People love things that are comfortable and easy. In a warm and stress-free home or classroom with orderly and tried and true methods we feel relaxed.

Change is something like a windstorm blowing in, making our things and thoughts fly all around. That confusion of items, people and ideas removes us from our safe-zone.  We feel like we are now one of the items in motion and in danger of flying apart at the seams.  We resist it.

In classrooms across America, there is lots of technology change. A changed log-in, an software upgrade, a new app, a new computer, a new curriculum and multiple new areas professional development all add up to a feeling of helpless overwhelm.   The change is tech, administrative and human, and all together at once forms a resistance as solid as concrete.

Teachers, not being educated on the plethora of digital things is treated like they are the “only load bearing wall in the building,” having to figure it all out and use it daily. The administrator, who now has to coordinate all the technology in their district is quickly frustrated. 

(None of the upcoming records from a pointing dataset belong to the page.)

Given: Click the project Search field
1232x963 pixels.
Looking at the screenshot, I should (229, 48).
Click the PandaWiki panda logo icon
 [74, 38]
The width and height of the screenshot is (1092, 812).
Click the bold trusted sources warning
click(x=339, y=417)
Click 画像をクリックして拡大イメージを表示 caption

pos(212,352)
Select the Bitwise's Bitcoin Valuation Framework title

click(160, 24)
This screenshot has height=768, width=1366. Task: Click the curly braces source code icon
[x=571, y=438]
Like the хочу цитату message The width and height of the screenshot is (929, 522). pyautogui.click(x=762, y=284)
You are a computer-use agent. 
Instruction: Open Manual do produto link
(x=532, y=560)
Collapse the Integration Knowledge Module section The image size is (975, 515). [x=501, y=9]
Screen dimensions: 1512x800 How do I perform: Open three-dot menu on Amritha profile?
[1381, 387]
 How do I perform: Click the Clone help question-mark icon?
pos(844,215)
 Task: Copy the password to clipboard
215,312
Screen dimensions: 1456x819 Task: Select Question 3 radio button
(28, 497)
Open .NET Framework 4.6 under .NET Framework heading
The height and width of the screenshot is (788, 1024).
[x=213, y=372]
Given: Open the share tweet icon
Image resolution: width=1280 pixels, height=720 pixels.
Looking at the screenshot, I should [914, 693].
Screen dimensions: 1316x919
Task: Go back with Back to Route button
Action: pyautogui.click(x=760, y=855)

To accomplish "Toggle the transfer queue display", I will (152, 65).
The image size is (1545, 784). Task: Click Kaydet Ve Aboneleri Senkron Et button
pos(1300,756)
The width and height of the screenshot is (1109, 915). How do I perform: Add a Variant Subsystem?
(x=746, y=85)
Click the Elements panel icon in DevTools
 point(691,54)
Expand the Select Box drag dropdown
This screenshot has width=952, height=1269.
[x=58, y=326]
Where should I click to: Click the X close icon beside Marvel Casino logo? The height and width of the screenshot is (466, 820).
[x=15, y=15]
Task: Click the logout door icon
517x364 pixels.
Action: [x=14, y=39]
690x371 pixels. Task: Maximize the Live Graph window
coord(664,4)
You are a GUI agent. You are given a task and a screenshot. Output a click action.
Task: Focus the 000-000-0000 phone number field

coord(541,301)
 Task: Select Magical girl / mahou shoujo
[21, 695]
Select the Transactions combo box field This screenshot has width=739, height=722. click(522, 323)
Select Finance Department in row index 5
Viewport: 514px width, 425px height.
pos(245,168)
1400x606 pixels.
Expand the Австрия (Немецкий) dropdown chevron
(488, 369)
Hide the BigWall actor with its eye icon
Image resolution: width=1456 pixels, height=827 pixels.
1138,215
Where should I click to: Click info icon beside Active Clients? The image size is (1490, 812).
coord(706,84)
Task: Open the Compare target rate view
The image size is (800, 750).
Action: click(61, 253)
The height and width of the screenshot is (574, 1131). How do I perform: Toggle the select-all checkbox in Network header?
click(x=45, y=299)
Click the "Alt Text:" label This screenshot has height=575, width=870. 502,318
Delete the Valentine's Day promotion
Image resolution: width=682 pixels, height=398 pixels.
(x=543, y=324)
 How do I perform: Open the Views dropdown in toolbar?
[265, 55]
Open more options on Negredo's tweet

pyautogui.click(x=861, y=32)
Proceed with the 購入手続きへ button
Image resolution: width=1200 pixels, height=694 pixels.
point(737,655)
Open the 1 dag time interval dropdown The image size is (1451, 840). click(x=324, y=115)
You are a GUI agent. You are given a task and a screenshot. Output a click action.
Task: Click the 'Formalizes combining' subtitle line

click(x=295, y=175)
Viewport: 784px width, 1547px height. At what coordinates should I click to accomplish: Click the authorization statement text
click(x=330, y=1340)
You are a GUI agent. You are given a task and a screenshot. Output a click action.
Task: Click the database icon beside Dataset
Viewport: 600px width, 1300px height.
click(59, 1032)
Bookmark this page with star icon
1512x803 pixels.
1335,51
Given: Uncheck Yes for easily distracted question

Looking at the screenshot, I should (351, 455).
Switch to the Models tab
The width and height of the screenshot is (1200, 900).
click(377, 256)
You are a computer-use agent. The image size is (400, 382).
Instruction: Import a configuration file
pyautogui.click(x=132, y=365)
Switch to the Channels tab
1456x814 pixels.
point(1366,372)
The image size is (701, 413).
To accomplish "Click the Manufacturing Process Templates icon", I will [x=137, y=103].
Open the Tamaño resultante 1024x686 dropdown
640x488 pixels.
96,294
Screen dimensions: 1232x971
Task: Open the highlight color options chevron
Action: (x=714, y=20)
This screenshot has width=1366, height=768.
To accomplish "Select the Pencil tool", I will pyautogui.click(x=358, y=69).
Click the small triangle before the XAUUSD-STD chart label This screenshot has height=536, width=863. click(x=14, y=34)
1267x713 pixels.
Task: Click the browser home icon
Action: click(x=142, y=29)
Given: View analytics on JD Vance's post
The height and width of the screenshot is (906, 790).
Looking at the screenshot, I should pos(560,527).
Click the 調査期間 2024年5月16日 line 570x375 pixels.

At the Learning Counsels National Gathering in Nov. 2018, a panel talk titled “Insistence to the Resistance of Digital” was hosed by A.J. Hunter of STEMscopes. The panel included knowledgeable leaders:

Dewayne McClary, Director, Digital Learning & Innovation, District of Columbia Public Schools

Keith Bockwoldt, Director of Technology Services, Township High School, Dist. 214, Illinois

Dr. Kristy Sailors, Director of Education Technology, IT, Houston ISD, TX

Watch this video to hear the questions asked of the panel:

What forms of resistance to digital change are they running into in their areas?

What needs to be done at the leadership level to tackle the resistance?

How is digital change changing the roles of the teachers and administrators?

It was a very enlightening discussion and knowledge was gained by all the attendees that they took home to help better their “fight” to the resistance to digital.